Teoría del fanatismo

No creo que se pueda atribuir a la religión islámica la responsabilidad de los ataques terroristas ocurridos esta semana en París. Hay 1,6 billones de musulmanes en el mundo y solo una minúscula –aunque terriblemente sangrienta– fracción ejerce la violencia en nombre de esa fe.

Tampoco creo que las religiones, en general, estimulen irremediablemente la intolerancia y, por ende, la violencia. Es cierto que hay abundantes ejemplos de atrocidades cometidas en nombre de un dios –el caso de G. W. Bush es el último de ellos– pero eso no signi­fica que los creyentes posean el monopolio
del crimen fanático. Están, por ejemplo, Stalin y Pol Pot, dos ateos prominentes que asesinaron en masa, ya no en nombre de una religión sino de una ideología.

Las religiones y las ideologías pueden, en determinado momento, ofrecer una narra­tiva para justificar la violencia pero no son su causa última. El origen del fanatismo violento –disculpen el pleonasmo– está en el miedo a la libertad.

En esta era secular, huérfana de certezas y erizada de dudas existenciales, se ha hecho más evidente el problema de ser libre.

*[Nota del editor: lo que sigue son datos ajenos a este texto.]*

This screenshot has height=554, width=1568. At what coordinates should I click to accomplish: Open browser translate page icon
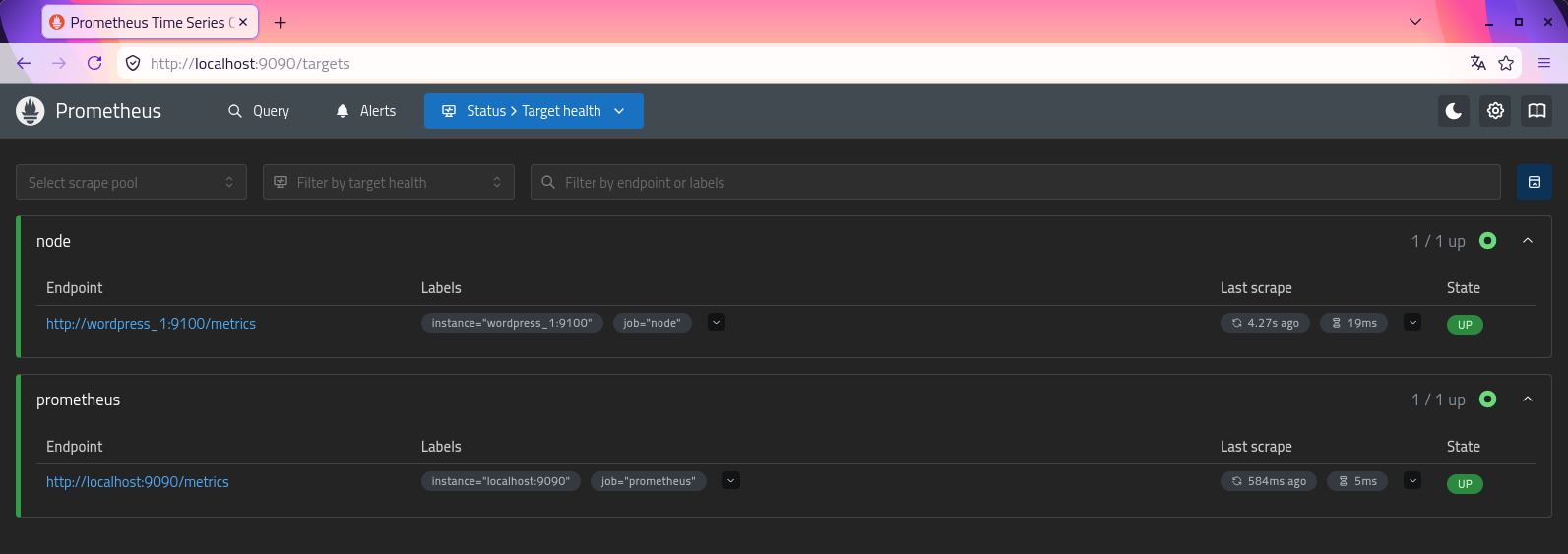click(x=1477, y=63)
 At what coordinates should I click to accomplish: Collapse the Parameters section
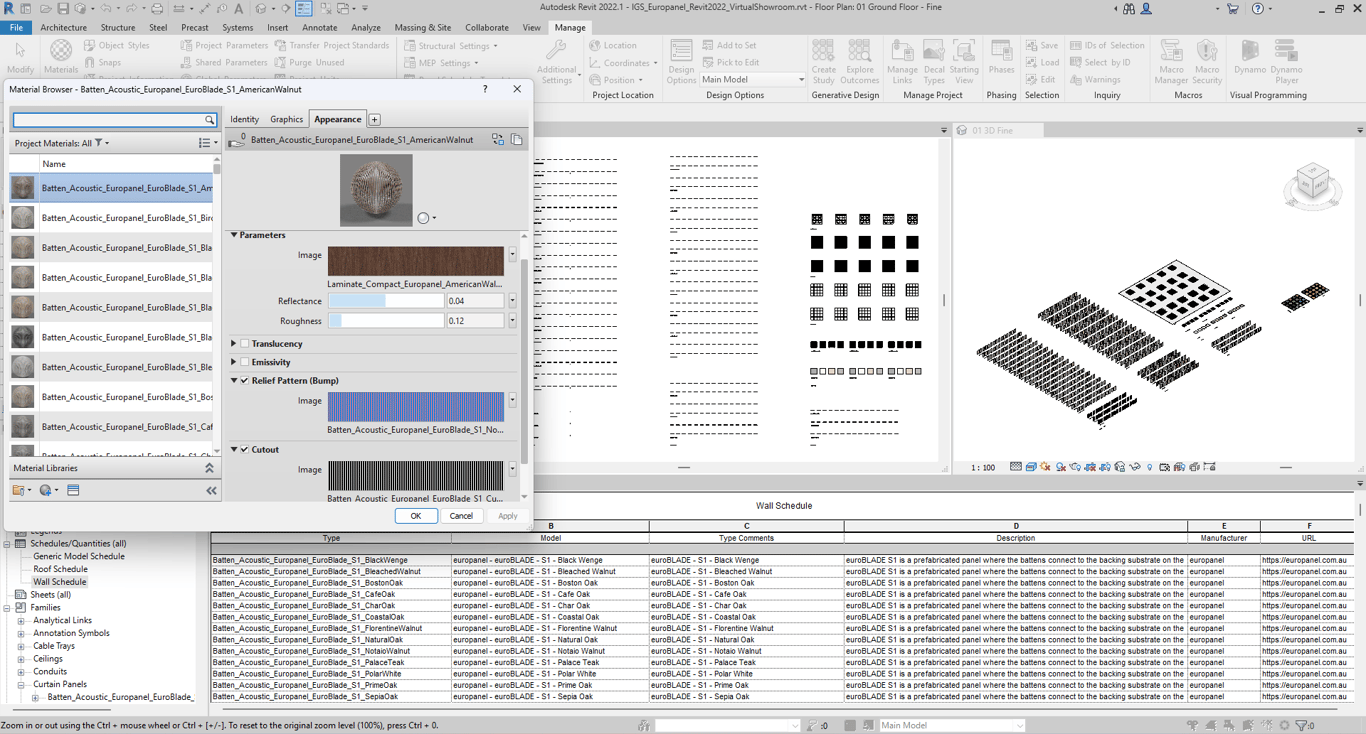click(x=235, y=235)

Cada vez más, los seres humanos hemos tenido que decidir por nosotros mismos el sentido que queremos dar a nuestras vidas; unas vidas que, por lo demás, nadie nos consultó si ­queríamos vivir.

La carga moral y psicológica que supone esa libertad puede resultar excesiva para muchos porque, por más rigurosos que seamos, siempre quedará un margen de duda sobre la justeza de nuestras acciones y nunca tendremos una ideal cabal sobre los riesgos que conllevan nuestras opciones personales.

Cuando ese “vacío metafísico” –como algunos lo llaman pomposamente– es demasiado grande y, por tanto, imposible de soportar, las personas se vuelcan con pasión hacia algún tipo de credo que les indique cómo vivir correctamente.

El converso apelará a la fuerza de sus sentimientos para experimentar –para sentir, literalmente hablando– la dosis de convicción que su intelecto nunca le pudo dar.

Esa sensación de convicción podrá hallarla con más facilidad en las pasiones negativas –como la ira y el resentimiento– no solo porque son intensas y duraderas sino también porque insuflan al converso de energía suficiente para ponerse en acción.

Ese deseo, en apariencia noble y generoso, de actuar y hacer grandes esfuerzos o sacrificios es el que finalmente termina por seducir al converso hasta convertirlo en un fanático.

Es que por fin ha dejado atrás la duda o la excesiva cautela. Ahora se siente capaz de cualquier cosa, porque tiene una pasión a la cual remitirse en caso de que se le ocurra flaquear. El problema es que para alimentar esa pasión que lo mantiene vivo, el fanático deberá tomar acciones cada vez más peligrosas y violentas.